Pixel coordinate grounding data:
───
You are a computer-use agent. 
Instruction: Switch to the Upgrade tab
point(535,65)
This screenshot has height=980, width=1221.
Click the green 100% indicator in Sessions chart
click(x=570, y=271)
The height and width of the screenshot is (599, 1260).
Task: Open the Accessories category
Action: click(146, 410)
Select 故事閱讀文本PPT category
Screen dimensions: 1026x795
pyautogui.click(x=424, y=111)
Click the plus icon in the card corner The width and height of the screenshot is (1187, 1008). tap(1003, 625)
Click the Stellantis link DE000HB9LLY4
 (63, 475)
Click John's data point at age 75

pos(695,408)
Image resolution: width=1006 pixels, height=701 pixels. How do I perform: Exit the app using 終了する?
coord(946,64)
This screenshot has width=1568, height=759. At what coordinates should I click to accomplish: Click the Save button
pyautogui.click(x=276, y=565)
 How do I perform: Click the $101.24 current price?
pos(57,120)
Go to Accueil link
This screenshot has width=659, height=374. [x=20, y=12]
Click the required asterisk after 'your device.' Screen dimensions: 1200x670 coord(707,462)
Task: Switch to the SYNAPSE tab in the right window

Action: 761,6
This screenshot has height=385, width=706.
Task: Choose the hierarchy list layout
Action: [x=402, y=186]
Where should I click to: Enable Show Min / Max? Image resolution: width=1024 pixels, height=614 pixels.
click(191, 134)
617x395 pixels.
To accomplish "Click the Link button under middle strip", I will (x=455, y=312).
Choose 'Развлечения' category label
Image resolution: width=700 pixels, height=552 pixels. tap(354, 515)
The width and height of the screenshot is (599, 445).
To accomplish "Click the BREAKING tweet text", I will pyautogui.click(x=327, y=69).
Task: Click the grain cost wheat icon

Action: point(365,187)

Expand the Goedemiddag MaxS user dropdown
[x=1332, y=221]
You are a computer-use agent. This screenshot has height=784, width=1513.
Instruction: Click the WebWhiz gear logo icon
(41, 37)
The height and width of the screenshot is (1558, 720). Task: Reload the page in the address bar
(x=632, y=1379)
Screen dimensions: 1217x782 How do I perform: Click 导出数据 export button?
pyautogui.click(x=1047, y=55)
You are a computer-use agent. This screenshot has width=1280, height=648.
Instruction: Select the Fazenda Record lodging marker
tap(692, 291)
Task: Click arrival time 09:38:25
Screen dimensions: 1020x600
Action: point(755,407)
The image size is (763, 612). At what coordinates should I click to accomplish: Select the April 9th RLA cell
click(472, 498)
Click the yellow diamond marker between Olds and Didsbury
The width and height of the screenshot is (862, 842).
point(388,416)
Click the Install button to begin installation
───
**EXERCISE GOAL:** Now write the data shown above out again, word for word.

**SOLUTION TO THE PROBLEM:**
You are a computer-use agent. 
Instruction: Switch to the Upgrade tab
point(535,65)
This screenshot has height=980, width=1221.
Click the green 100% indicator in Sessions chart
click(x=570, y=271)
The height and width of the screenshot is (599, 1260).
Task: Open the Accessories category
Action: click(146, 410)
Select 故事閱讀文本PPT category
Screen dimensions: 1026x795
pyautogui.click(x=424, y=111)
Click the plus icon in the card corner The width and height of the screenshot is (1187, 1008). tap(1003, 625)
Click the Stellantis link DE000HB9LLY4
 (63, 475)
Click John's data point at age 75

pos(695,408)
Image resolution: width=1006 pixels, height=701 pixels. How do I perform: Exit the app using 終了する?
coord(946,64)
This screenshot has width=1568, height=759. At what coordinates should I click to accomplish: Click the Save button
pyautogui.click(x=276, y=565)
 How do I perform: Click the $101.24 current price?
pos(57,120)
Go to Accueil link
This screenshot has width=659, height=374. [x=20, y=12]
Click the required asterisk after 'your device.' Screen dimensions: 1200x670 coord(707,462)
Task: Switch to the SYNAPSE tab in the right window

Action: 761,6
This screenshot has height=385, width=706.
Task: Choose the hierarchy list layout
Action: [x=402, y=186]
Where should I click to: Enable Show Min / Max? Image resolution: width=1024 pixels, height=614 pixels.
click(191, 134)
617x395 pixels.
To accomplish "Click the Link button under middle strip", I will (x=455, y=312).
Choose 'Развлечения' category label
Image resolution: width=700 pixels, height=552 pixels. tap(354, 515)
The width and height of the screenshot is (599, 445).
To accomplish "Click the BREAKING tweet text", I will pyautogui.click(x=327, y=69).
Task: Click the grain cost wheat icon

Action: point(365,187)

Expand the Goedemiddag MaxS user dropdown
[x=1332, y=221]
You are a computer-use agent. This screenshot has height=784, width=1513.
Instruction: Click the WebWhiz gear logo icon
(41, 37)
The height and width of the screenshot is (1558, 720). Task: Reload the page in the address bar
(x=632, y=1379)
Screen dimensions: 1217x782 How do I perform: Click 导出数据 export button?
pyautogui.click(x=1047, y=55)
You are a computer-use agent. This screenshot has width=1280, height=648.
Instruction: Select the Fazenda Record lodging marker
tap(692, 291)
Task: Click arrival time 09:38:25
Screen dimensions: 1020x600
Action: point(755,407)
The image size is (763, 612). At what coordinates should I click to accomplish: Select the April 9th RLA cell
click(472, 498)
Click the yellow diamond marker between Olds and Didsbury
The width and height of the screenshot is (862, 842).
point(388,416)
Click the Install button to begin installation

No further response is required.